--- start Text excerpt ---
Materials+ML Workshop Day 7¶

logo

Content for today:¶

  • Supervised Learning Review

    • Regression, Logistic Regression, Classification
    • Train/validation/Test sets
  • Regression Models

    • Linear Regression
    • High-dimensional Embeddings
    • Kernel Machines (if time)
  • Application: Predicting Material Bandgaps

    • Applying Regression Models (if time)
--- end Text excerpt ---
--- start Material provided ---
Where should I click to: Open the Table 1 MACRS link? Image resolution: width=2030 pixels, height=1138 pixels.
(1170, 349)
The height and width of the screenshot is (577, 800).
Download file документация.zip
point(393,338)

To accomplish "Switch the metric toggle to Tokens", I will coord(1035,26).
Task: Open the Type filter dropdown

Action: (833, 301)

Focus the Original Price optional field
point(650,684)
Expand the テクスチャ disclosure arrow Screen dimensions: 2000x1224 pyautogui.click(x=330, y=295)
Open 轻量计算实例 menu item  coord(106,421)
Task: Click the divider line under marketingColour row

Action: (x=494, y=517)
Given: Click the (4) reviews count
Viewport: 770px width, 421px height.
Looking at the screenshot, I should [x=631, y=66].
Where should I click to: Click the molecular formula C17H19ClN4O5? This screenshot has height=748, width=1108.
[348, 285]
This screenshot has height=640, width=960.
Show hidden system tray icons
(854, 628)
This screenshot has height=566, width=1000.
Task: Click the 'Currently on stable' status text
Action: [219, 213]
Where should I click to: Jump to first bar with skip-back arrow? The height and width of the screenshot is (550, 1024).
--- end Material provided ---
Directives =
A: Please write out the workshop agenda word for word, starting at "Content for today:¶" and ending at "Models (if time)".
B: Name each top-level topic in the workshop agenda, leaving out the indented subtopics listed beneath them.

Results for each task =
A:
Content for today:¶

  • Supervised Learning Review

    • Regression, Logistic Regression, Classification
    • Train/validation/Test sets
  • Regression Models

    • Linear Regression
    • High-dimensional Embeddings
    • Kernel Machines (if time)
  • Application: Predicting Material Bandgaps

    • Applying Regression Models (if time)

B:
Supervised Learning Review
Regression Models
Application: Predicting Material Bandgaps